Entries taken from a collection
* * *

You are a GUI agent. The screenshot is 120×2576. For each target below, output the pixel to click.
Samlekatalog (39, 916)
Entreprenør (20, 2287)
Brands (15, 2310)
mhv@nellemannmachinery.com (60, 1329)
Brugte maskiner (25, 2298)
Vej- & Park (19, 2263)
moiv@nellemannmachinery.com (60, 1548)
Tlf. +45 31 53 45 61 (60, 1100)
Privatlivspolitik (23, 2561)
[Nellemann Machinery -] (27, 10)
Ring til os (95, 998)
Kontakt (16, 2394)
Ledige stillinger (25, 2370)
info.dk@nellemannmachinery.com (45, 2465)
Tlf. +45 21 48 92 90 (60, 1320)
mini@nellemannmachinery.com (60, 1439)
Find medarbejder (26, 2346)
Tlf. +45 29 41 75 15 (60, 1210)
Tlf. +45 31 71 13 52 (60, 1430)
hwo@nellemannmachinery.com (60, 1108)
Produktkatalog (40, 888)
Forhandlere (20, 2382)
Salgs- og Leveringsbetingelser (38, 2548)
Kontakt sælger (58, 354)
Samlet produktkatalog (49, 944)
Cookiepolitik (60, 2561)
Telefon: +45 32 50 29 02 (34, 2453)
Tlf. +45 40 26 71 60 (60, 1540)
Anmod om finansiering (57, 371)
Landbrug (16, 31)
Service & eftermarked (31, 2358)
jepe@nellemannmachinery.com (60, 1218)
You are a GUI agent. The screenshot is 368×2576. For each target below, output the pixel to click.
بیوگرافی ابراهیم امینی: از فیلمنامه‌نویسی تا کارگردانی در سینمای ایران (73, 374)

* * *

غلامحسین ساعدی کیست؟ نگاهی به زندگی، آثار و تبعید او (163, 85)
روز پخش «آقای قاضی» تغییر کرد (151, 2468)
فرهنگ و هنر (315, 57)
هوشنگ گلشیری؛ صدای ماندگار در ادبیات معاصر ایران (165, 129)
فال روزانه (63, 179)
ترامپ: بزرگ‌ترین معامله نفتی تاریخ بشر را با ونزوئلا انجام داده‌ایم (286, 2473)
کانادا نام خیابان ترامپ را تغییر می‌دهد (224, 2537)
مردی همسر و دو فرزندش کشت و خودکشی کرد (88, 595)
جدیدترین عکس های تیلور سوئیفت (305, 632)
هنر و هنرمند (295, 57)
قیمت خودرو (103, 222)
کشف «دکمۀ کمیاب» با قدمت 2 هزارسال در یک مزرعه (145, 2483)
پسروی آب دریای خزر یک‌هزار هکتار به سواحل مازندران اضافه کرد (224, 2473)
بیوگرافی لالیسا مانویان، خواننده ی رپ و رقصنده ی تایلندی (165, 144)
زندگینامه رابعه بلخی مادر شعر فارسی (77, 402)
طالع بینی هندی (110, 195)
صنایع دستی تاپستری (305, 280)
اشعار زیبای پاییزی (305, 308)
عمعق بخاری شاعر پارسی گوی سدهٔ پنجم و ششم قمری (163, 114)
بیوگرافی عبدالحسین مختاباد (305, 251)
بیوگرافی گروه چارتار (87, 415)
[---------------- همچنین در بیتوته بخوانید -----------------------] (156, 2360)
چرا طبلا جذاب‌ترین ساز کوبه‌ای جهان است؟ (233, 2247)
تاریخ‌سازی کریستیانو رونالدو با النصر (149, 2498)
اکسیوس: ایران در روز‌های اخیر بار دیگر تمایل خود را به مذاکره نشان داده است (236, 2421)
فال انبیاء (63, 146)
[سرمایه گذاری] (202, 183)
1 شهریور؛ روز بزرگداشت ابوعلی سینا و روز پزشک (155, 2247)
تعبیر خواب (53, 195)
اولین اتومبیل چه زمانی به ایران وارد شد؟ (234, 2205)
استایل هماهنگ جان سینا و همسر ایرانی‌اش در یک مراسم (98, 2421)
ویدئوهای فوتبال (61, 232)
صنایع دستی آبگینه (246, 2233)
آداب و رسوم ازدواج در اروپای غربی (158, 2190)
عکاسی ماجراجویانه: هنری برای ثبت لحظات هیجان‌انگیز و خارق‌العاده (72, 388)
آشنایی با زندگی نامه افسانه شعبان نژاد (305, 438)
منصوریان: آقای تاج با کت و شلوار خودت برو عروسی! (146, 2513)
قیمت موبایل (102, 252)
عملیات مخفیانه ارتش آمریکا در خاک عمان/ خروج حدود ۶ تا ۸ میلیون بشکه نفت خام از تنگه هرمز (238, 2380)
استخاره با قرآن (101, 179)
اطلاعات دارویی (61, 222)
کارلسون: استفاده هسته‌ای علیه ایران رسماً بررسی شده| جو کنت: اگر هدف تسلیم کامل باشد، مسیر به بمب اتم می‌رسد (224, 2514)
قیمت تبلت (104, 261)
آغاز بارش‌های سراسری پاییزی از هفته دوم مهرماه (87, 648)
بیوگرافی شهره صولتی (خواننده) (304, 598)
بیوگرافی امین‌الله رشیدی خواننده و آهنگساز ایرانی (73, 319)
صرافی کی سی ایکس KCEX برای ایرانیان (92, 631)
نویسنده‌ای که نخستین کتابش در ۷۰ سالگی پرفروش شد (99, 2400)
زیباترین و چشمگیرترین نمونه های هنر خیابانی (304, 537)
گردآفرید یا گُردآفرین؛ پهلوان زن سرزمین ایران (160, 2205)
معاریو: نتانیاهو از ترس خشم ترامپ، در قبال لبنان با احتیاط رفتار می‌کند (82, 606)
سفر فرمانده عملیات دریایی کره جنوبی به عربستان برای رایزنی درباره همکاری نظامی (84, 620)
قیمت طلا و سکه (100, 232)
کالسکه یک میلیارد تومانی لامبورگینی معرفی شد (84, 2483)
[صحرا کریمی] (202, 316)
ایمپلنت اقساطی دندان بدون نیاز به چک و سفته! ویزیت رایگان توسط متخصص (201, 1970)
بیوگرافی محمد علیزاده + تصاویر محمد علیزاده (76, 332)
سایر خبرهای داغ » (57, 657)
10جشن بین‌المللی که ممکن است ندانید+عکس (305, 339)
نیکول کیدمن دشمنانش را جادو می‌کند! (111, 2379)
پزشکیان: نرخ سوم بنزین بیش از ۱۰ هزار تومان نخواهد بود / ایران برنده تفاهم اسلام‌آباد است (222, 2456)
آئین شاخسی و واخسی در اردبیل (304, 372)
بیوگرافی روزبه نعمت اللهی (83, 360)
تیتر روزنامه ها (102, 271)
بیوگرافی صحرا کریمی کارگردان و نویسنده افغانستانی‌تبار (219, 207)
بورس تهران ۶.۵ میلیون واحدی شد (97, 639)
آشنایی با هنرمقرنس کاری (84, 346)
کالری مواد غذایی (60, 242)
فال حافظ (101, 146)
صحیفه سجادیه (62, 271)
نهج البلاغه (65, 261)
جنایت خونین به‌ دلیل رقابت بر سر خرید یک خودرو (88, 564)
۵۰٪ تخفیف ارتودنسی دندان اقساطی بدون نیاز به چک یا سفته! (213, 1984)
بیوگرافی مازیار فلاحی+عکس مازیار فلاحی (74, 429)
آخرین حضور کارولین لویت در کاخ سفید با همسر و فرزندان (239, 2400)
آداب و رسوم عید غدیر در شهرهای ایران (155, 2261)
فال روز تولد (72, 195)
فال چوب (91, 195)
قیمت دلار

* * *

Aim of the task: Take the line above containing "پسروی آب دریای", the line containing "عمعق بخاری شاعر", and all lines in between, and copy them exactly without anything else.

Finished exercise:
پسروی آب دریای خزر یک‌هزار هکتار به سواحل مازندران اضافه کرد (224, 2473)
بیوگرافی لالیسا مانویان، خواننده ی رپ و رقصنده ی تایلندی (165, 144)
زندگینامه رابعه بلخی مادر شعر فارسی (77, 402)
طالع بینی هندی (110, 195)
صنایع دستی تاپستری (305, 280)
اشعار زیبای پاییزی (305, 308)
عمعق بخاری شاعر پارسی گوی سدهٔ پنجم و ششم قمری (163, 114)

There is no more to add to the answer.